A Comparison of aspects influencing the homogeneous and heterogeneous environment has been done and different algorithms are discussed. Out of which, ETF and DLS were applied on homogeneous setting while OSDTG and DLBGA were applied on heterogeneous setting, although their objective were same, i.e., to minimize the execution time and makespan. DTS algorithm may be adding fault-tolerance, whereas DLSGA can be homogeneous in future. FTDTGS is useful for recovery from faults without global coordination, while DTSLB is pre-emptive and dependent in nature, yet both use HTS. The goal of RTAGFP and RTBFP improves the response time but cannot be applied on same system. The objectives, merits, and future enhancement of the algorithm have already been discussed. This review is mainly focused on the parameters such as makespan, running time, resource utilization load balancing, speedup, efficiency, and high performance.

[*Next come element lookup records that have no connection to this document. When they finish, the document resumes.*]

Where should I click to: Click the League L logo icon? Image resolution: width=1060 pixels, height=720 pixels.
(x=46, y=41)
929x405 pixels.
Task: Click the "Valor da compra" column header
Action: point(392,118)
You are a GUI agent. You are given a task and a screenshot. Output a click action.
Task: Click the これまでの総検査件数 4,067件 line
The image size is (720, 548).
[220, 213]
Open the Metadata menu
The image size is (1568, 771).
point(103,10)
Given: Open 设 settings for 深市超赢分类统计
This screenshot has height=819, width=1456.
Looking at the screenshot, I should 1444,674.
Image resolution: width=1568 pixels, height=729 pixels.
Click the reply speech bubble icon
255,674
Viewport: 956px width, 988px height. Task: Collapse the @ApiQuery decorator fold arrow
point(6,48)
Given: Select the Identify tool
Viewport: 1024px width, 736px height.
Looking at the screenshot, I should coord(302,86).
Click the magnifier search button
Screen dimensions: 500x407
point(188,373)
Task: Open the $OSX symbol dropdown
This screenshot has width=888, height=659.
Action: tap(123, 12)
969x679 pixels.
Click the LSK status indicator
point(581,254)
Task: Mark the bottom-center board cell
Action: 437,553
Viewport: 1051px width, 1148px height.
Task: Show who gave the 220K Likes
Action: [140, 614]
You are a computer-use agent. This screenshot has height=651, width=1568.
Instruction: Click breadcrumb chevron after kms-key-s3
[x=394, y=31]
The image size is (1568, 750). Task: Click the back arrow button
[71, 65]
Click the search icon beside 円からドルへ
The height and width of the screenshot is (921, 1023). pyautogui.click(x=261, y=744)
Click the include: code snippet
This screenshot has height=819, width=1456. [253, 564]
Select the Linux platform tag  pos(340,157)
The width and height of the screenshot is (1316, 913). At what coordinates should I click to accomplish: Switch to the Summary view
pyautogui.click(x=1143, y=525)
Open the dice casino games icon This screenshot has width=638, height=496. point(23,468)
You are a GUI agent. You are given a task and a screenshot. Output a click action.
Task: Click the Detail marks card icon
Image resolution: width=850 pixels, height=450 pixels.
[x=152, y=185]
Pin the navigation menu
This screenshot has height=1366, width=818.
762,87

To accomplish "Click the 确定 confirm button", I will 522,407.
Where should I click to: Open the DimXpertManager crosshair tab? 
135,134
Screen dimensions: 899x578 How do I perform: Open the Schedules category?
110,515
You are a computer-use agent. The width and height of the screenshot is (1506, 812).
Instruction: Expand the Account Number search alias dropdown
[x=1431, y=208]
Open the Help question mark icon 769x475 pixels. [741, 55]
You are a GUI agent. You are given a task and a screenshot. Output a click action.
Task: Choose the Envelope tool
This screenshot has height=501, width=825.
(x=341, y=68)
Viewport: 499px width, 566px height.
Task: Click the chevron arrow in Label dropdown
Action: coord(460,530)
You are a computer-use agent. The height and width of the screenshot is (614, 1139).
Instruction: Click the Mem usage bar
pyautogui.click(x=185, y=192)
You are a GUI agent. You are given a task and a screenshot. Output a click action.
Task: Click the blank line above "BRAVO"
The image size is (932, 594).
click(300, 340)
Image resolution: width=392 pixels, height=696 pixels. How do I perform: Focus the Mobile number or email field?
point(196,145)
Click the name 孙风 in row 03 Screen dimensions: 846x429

5 Conclusion and Future Work

The paper gives a short review of DSA for HMS and HTS. In this study, we found that dynamic scheduling algorithm is important to scheduling. It helps in answering questions such as: how to minimize the execution time and makespan, how to load balance on each processor, how to manage selection of task, and how to improve performance utilization and efficiency of system. It is also analyzed that load balancing issue in HMS was found easier compare to HTS in essence of load capacity. The appliance of the dynamic scheduling algorithm is a rapidly developing research area.

Hence, on the basis of this study in future will propose a novel dynamic scheduling algorithm for homogeneous as well as heterogeneous system to better performance.